Putting practice to use.
Moving on to the working head, I used the experience gained and started work on the first exhaust port. Slowly, patiently I ground away at the unwanted metal and managed to get a much better shape without any mishaps. The picture below highlights the problem the exhause valves face. I'ts almost a step.

Chunky Step

After many hours (days it seemed), I ground the step down to a nice gradient that lead down into the port. As it turns out, photographing it is as difficult as doing it. I did my best to get a shot that shows the gradient sloping away into the port where the step once was.

No Step!

The other three exhaust ports were much the same story. But by the time I got to the final one, all of my mini grinding tools were pretty worn out, but I just managed to get the result I wanted with what was left.

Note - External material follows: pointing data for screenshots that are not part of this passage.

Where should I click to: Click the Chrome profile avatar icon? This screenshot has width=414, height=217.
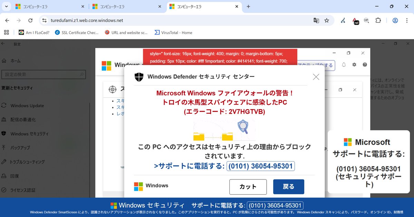click(x=395, y=21)
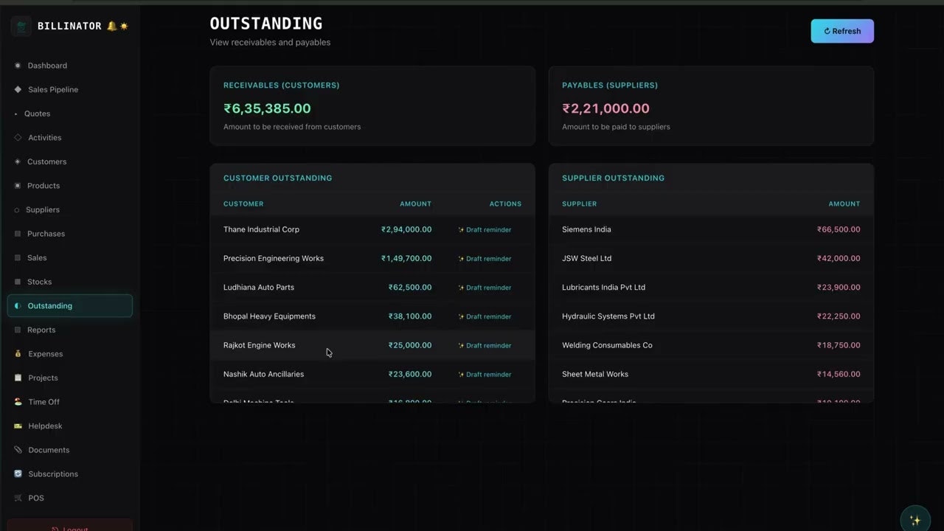Open the Stocks navigation entry
Screen dimensions: 944x531
(39, 281)
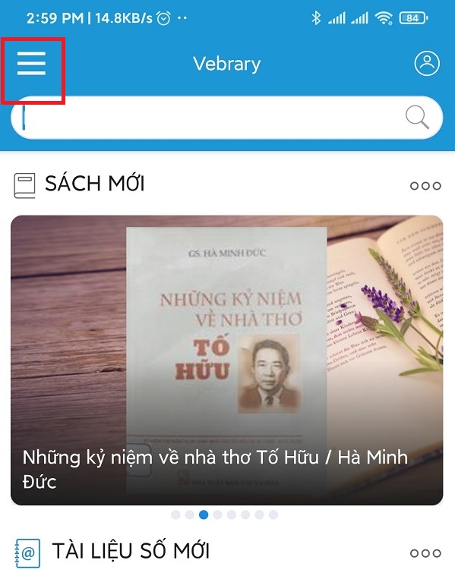Expand more options for TÀI LIỆU SỐ MỚI
This screenshot has height=579, width=455.
click(425, 552)
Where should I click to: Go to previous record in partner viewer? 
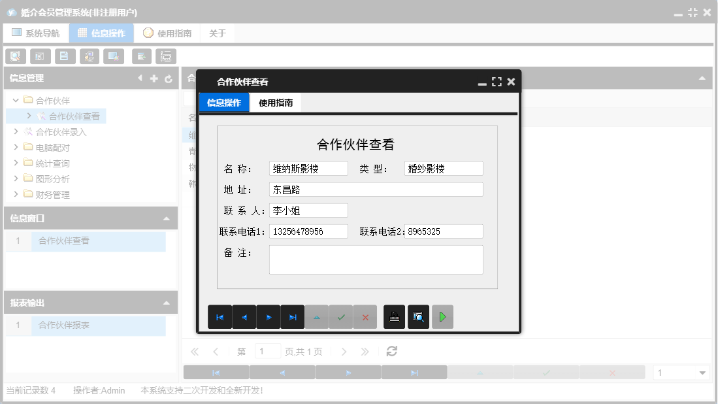(244, 317)
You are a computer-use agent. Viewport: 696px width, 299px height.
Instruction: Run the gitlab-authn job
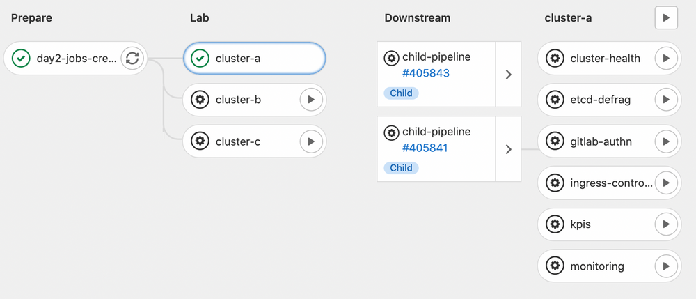pyautogui.click(x=666, y=141)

Then it was just a quick skim around the internal diameter of all the ports, just to open them slightly and that was that. Total time on this project on and off is just too much to contemplate.


Conclusion
This is a proper 'have a go hack' and the big question is, will it make any difference at all. I guess I will never know until I try it out and see if there is any improvement to the performance. I'm hoping that there will be an appreciable improvement to the car when the head is tested Then at least this experience was of some use, but if there's not, well I'll just have to accept that this has been a monumental waste of my time and rethink my porting strategy.

Given the complexity and skill level porting demands, it's something that's probably best left to the professionals, especially if you are looking for high end performance. In my case, I'm just looking to make a few modest improvements, so I thought why not give it a go! Nothing ventured nothing gained.

Was it fun? Well it did start out as fun and the research was very interesting, but I have to admit that the limitations of the crappy tools I have and the sheer amount of time needed grinding, it did become more of a chore towards the end.

Would I do it again? If there's an improvement, definitely I would go through it all again on another head and might even experiment further on the inlet ports.